(A series of entries)
┌──

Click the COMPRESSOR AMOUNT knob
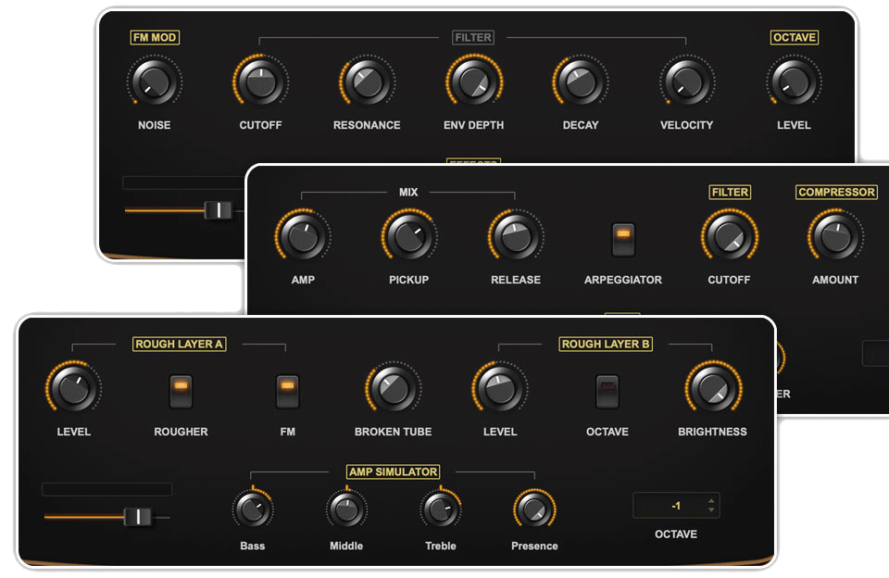889x578 pixels. coord(834,235)
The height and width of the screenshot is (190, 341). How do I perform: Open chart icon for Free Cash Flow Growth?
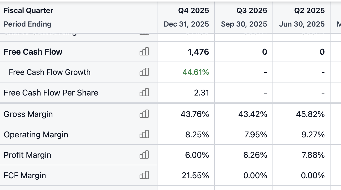[x=144, y=72]
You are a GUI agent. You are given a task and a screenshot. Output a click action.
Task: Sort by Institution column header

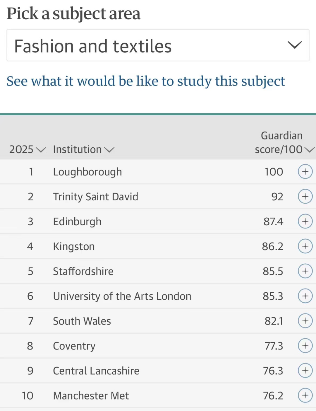(x=83, y=149)
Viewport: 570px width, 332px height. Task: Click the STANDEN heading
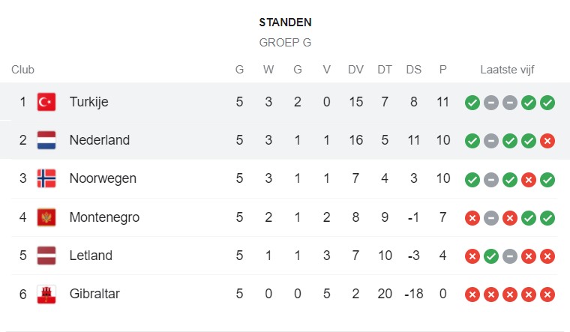click(x=285, y=22)
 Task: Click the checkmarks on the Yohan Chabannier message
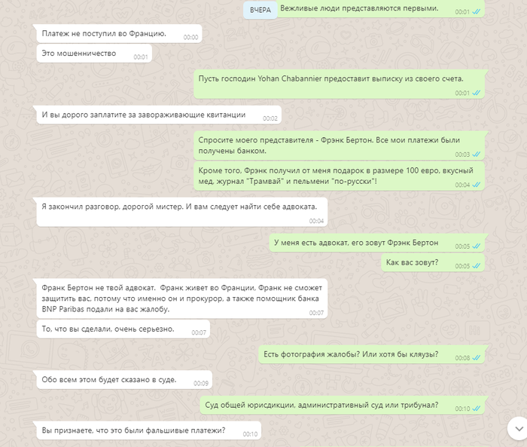[477, 93]
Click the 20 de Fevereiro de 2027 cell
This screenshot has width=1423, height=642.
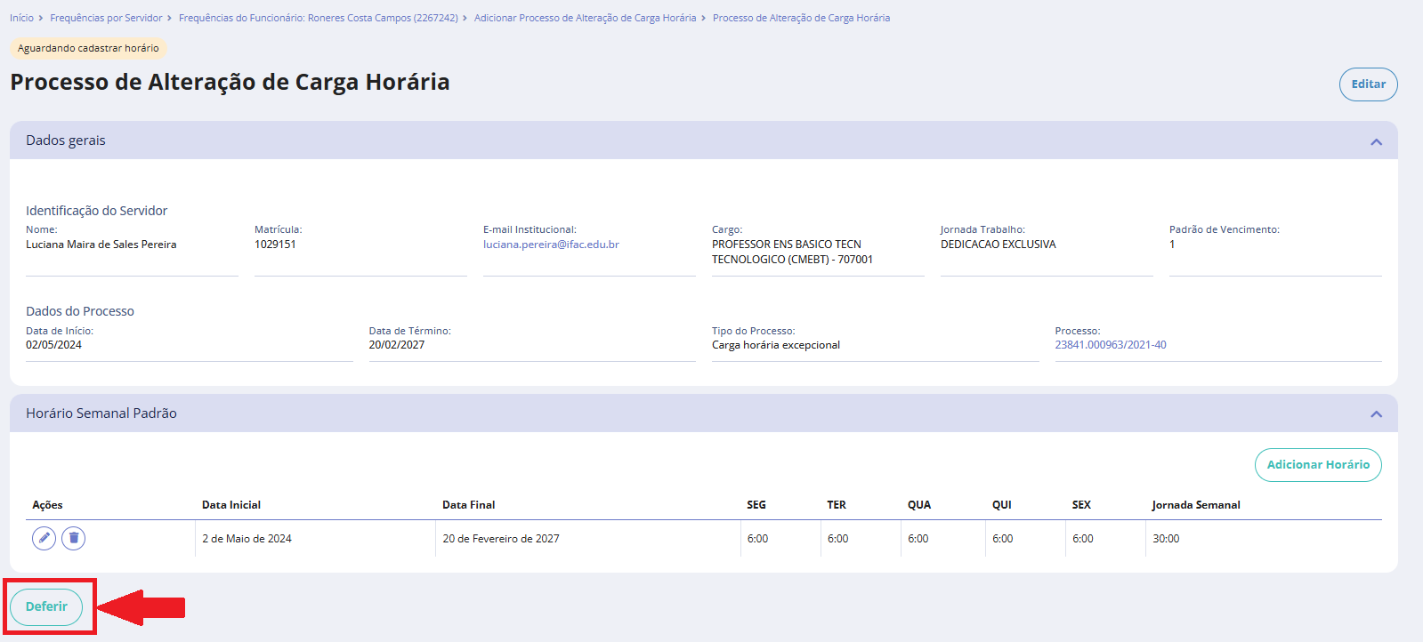click(501, 539)
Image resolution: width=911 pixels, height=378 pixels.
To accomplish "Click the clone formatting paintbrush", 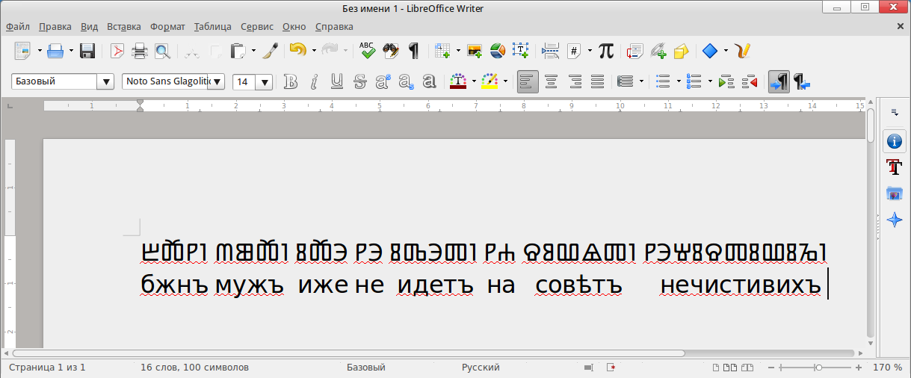I will (x=271, y=51).
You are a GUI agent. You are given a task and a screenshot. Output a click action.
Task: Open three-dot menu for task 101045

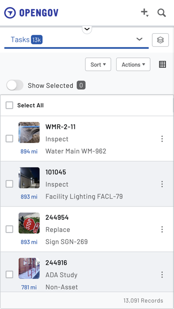click(162, 184)
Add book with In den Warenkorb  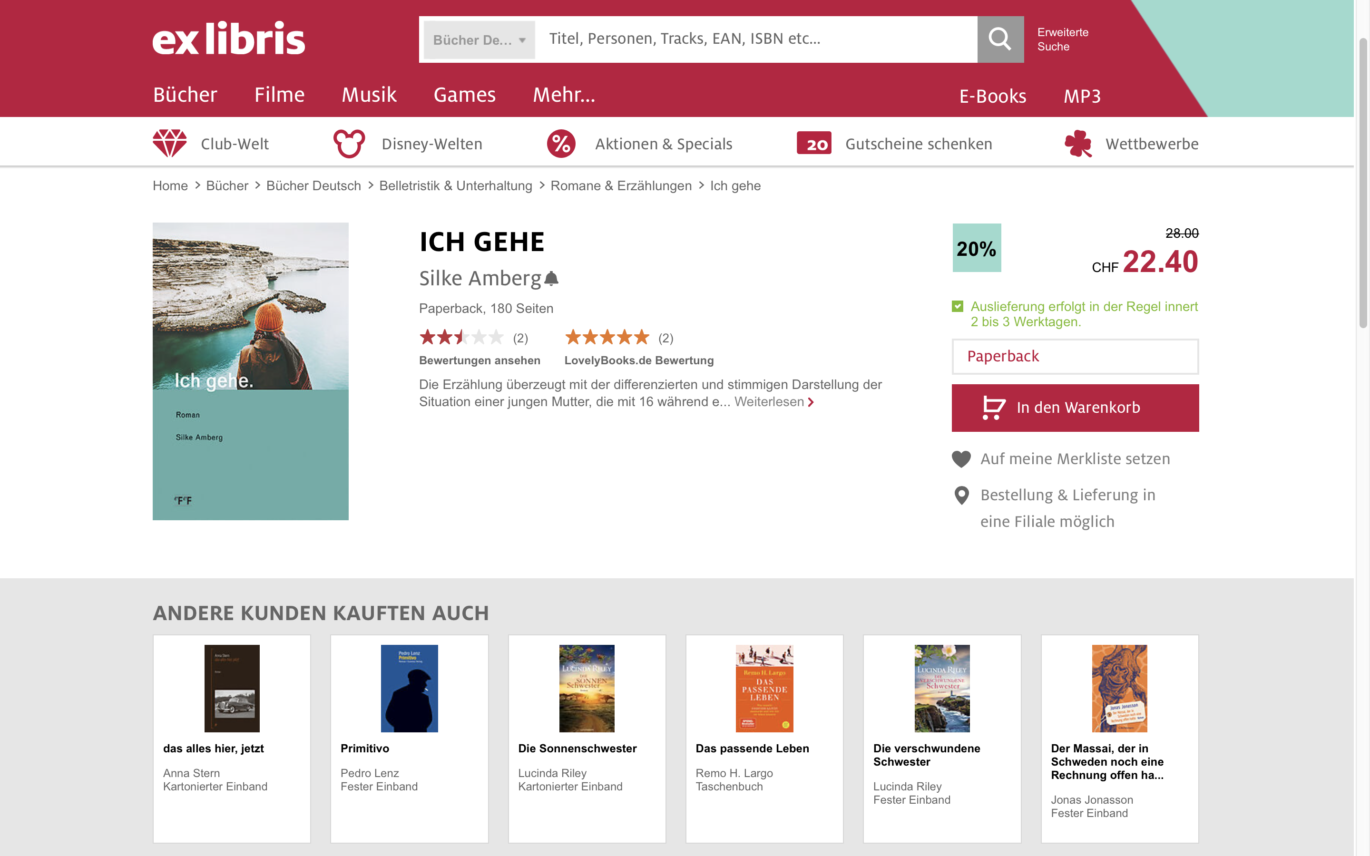(x=1074, y=408)

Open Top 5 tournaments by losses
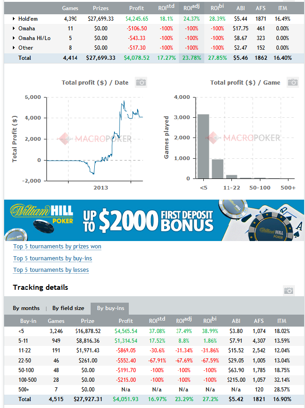click(x=51, y=270)
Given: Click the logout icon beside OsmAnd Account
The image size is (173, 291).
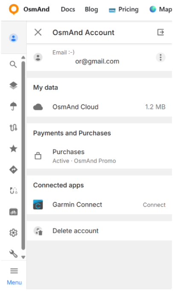Looking at the screenshot, I should pos(161,32).
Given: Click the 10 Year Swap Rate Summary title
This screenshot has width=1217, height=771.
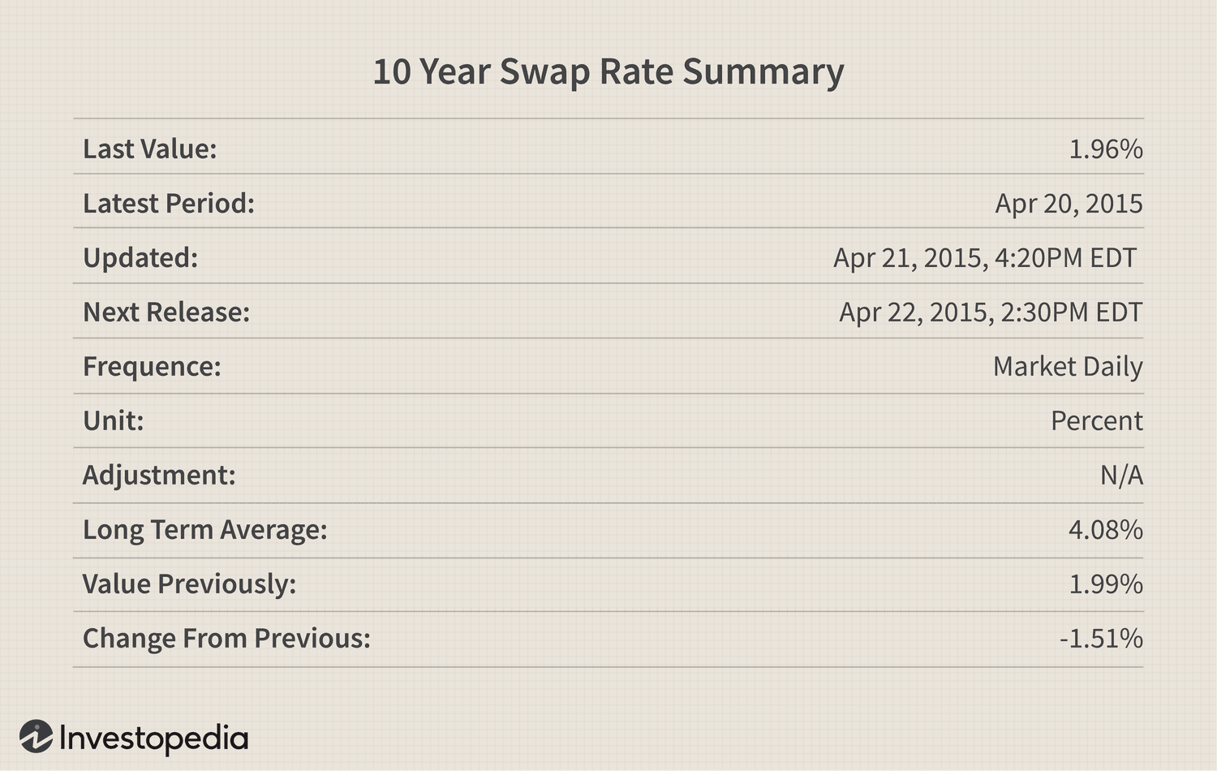Looking at the screenshot, I should pyautogui.click(x=609, y=71).
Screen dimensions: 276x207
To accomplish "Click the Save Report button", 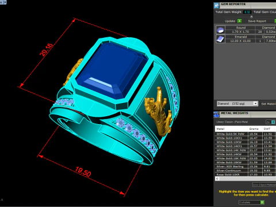I will [257, 21].
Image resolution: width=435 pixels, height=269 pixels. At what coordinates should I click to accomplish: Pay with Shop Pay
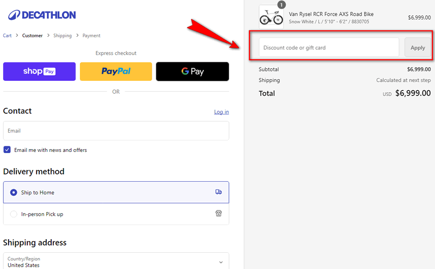pos(39,72)
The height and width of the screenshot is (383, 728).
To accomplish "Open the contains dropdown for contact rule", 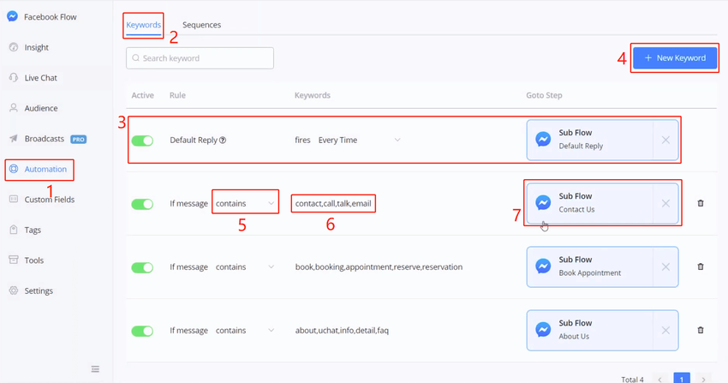I will 272,204.
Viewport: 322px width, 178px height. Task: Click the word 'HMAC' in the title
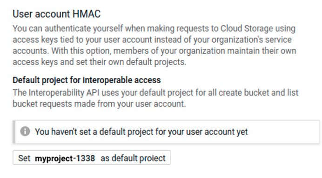(87, 14)

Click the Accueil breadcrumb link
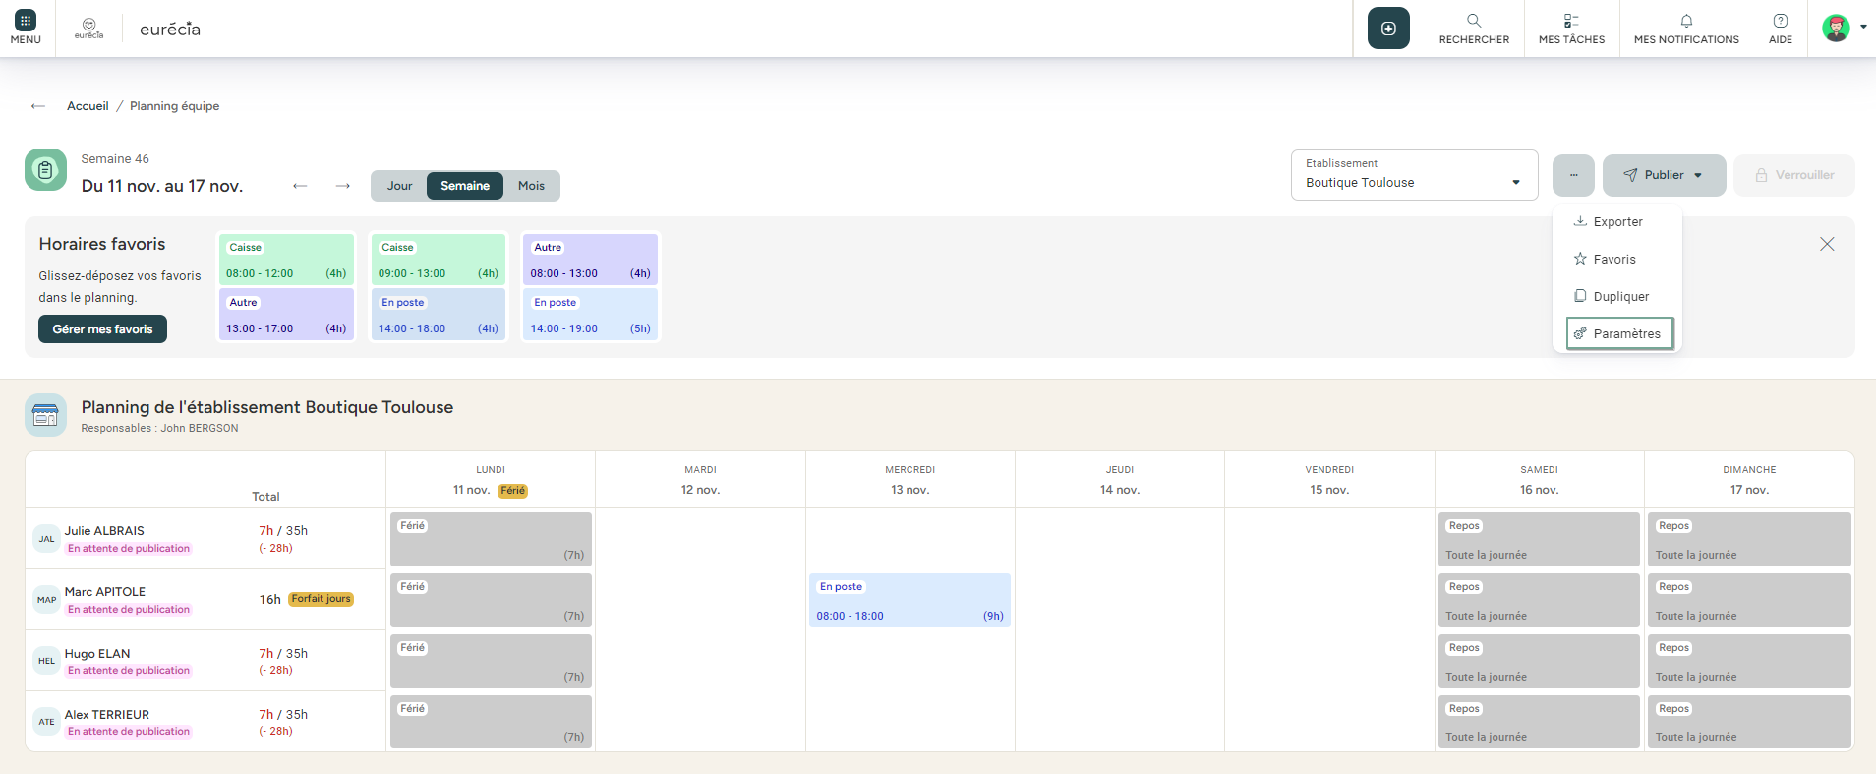click(88, 106)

└──

● **To do**: Take the stretch of entries from the line containing "Viewport: 322px width, 178px" through the end of the entries, and rewrite it with "breadcrumb link" swapped for "navigation link" and everything else left as is. Leave the pictures out of your answer.

● **Written solution**:
Viewport: 322px width, 178px height. Task: Click the word 'HMAC' in the title
(87, 14)

Click the Accueil navigation link
click(88, 106)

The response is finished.